_WHAT TO PRODUCE:_
Answer these from the passage on tax incentives for multiplexes:
(a) How many Green-Field Multiplex Projects came up before 31.3.2002 but began use as a multiplex only after 1.4.2002?
(b) What two causes does the passage give for the hard period facing the entertainment industry in Gujarat?
(c) With whose consensus may the date for Gujarat's multiplexes be decided?

_SELECTION:_
— Start —

It is quite likely that the ambiguous wording of the aforesaid sub-clause may be exploited in some other manner. For instance, if a projected multiplex starts using one of its cinema halls for commercial operation before the 31st of March 2005 but never comes out as a multiplex in its entirety, may get the incentive proposed to be given to a multiplex which, otherwise requires to be given only as per the norms and conditions prescribed for the same.

 

It is, therefore, submitted that the wording of sub-clause (v), which unnecessarily

creates an anomaly with the basic intention, be amended suitably as under:--

 

      “In the case of multiplex theatre, means the assessment year relevant to the previous year in which the entire infrastructure starts operating on a commercial basis as a “Multiplex”. Even though any of the cinema houses in such a multiplex has commenced commercial exhibition before 1.4.2002, if the multiplex as a whole commences commercially after 1.4.2002 but before 31.3.2005, the said multiplex shall be entitled for the deduction as envisaged u/s 80-IB.

 

There are only five Green-Field Multiplex Projects in the country that have come up prior to 31.3.2002 but have commenced its use as a Multiplex only after 1.4.2002. One such multiplex project is in the state of Maharashtra and the other four are in the state of Gujarat.

 

It is also quite necessary to consider that the entertainment industry in the state of Gujarat is facing a virtually disastrous period initially due to the tremors and later on due to communal riots. As at present many of the new multiplexes are on the verge of closing down. For this very reason and to help them to come out of the present disastrous situation it is desired that the incentive envisaged u/s 80-IB may please be afforded to the multiplexes in Gujarat that have commenced commercially a little prior to 31.3.2002. Such a date may be decided with the consensus of the FICCI and the Multiplex Association of India.

— End —

_SOURCE EXCERPT:_
— Start —

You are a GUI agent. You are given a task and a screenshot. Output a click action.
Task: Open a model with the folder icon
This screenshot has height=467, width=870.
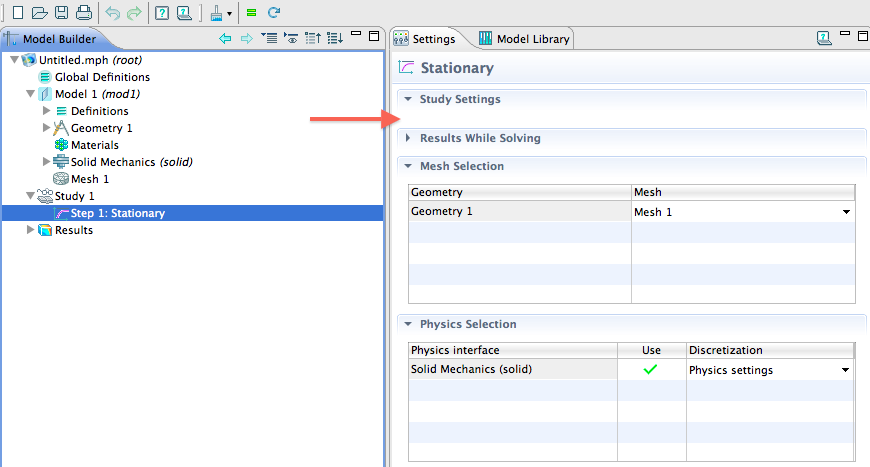[39, 13]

— End —

_RESPONSE TO THIS EXERCISE:_
(a) Five.
(b) First the tremors, then the communal riots.
(c) The FICCI and the Multiplex Association of India.